● **Task objective**
Spot each line in the data below containing "target" and copy it.

● **Source data**

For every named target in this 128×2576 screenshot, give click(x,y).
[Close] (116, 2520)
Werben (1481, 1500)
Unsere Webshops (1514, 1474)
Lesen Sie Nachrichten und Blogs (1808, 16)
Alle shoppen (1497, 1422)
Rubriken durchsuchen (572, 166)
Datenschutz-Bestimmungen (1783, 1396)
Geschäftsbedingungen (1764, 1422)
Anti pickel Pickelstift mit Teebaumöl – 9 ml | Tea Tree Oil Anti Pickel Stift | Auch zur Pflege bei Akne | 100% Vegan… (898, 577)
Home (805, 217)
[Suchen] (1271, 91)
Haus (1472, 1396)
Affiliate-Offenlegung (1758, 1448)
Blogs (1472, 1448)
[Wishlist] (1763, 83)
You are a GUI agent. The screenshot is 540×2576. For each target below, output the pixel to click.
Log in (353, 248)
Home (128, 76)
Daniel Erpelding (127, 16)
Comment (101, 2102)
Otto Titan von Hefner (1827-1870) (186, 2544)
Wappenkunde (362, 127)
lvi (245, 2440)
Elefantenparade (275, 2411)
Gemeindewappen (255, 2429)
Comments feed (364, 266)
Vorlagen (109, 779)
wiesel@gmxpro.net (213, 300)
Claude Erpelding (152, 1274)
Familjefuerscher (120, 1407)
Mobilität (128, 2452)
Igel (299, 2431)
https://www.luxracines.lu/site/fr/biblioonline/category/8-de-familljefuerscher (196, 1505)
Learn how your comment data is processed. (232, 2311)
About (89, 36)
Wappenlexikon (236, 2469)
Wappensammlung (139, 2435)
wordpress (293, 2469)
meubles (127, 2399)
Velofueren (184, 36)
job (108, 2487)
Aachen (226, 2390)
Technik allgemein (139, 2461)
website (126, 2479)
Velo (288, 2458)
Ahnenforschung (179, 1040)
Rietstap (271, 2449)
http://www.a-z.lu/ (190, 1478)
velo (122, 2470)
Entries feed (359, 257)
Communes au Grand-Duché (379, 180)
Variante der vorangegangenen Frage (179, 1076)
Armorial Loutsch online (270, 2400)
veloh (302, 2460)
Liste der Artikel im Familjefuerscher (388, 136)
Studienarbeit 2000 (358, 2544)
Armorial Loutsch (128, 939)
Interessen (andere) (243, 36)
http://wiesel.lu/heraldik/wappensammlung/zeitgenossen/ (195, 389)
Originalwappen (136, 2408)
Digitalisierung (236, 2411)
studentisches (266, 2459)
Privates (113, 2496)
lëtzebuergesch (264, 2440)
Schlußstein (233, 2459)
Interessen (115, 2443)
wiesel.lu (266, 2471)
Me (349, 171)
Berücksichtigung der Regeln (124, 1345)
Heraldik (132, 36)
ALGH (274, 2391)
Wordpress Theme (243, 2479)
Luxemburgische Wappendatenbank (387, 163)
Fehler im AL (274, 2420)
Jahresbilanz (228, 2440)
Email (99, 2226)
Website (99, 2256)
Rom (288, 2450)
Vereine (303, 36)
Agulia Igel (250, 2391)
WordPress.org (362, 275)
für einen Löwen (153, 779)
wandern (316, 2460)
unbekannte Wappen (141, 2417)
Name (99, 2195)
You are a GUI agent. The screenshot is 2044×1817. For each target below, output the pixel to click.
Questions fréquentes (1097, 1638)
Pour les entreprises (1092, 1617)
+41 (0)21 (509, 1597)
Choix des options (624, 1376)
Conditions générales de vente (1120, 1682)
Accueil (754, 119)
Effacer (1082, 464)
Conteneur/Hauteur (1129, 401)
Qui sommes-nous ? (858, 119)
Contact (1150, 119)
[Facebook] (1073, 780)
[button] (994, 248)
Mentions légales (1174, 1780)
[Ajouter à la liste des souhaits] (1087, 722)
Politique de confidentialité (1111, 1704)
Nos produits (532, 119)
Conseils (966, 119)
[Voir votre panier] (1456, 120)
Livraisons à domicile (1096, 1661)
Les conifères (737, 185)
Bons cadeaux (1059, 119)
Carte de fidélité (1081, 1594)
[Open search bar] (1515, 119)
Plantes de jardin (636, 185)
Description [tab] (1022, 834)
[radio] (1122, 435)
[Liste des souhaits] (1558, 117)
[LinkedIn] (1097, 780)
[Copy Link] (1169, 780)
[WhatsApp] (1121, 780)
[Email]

● **Solution for this exercise**
For every named target in this 128×2576 screenshot, give click(x,y).
You are a GUI agent. The screenshot is 540×2576. For each target below, output the pixel to click.
You are a GUI agent. The screenshot is 2044×1817. For each target below, output the pixel to click.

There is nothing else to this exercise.